**Directions:** Please write out, exactly as they appear, the line containing "TAY DÒ KIM LOẠI (21, 1654)" and every line after it to the end of the records, and nothing more.

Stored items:
------------------------------------------------------------
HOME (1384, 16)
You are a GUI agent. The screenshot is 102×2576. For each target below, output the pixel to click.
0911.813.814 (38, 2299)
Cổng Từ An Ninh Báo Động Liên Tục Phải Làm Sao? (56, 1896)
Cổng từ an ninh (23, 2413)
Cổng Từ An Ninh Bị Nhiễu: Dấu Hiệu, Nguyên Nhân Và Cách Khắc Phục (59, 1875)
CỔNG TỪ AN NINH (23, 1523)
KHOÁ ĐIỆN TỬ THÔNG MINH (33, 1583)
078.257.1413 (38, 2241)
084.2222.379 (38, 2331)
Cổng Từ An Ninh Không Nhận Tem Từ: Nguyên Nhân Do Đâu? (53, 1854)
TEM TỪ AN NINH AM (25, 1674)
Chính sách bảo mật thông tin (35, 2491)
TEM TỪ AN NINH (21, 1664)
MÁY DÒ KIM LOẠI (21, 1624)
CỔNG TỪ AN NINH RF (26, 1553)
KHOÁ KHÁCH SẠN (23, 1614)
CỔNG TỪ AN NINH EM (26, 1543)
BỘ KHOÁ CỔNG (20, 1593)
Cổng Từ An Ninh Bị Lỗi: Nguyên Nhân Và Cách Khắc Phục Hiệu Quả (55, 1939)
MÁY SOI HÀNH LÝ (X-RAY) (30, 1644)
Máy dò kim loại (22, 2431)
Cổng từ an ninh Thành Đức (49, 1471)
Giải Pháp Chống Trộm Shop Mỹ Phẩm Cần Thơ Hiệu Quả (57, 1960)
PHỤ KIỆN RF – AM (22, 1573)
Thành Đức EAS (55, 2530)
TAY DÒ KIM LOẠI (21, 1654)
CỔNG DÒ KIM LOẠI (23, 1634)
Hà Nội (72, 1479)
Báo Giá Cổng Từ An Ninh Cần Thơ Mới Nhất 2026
------------------------------------------------------------
**Result for this task:**
TAY DÒ KIM LOẠI (21, 1654)
CỔNG DÒ KIM LOẠI (23, 1634)
Hà Nội (72, 1479)
Báo Giá Cổng Từ An Ninh Cần Thơ Mới Nhất 2026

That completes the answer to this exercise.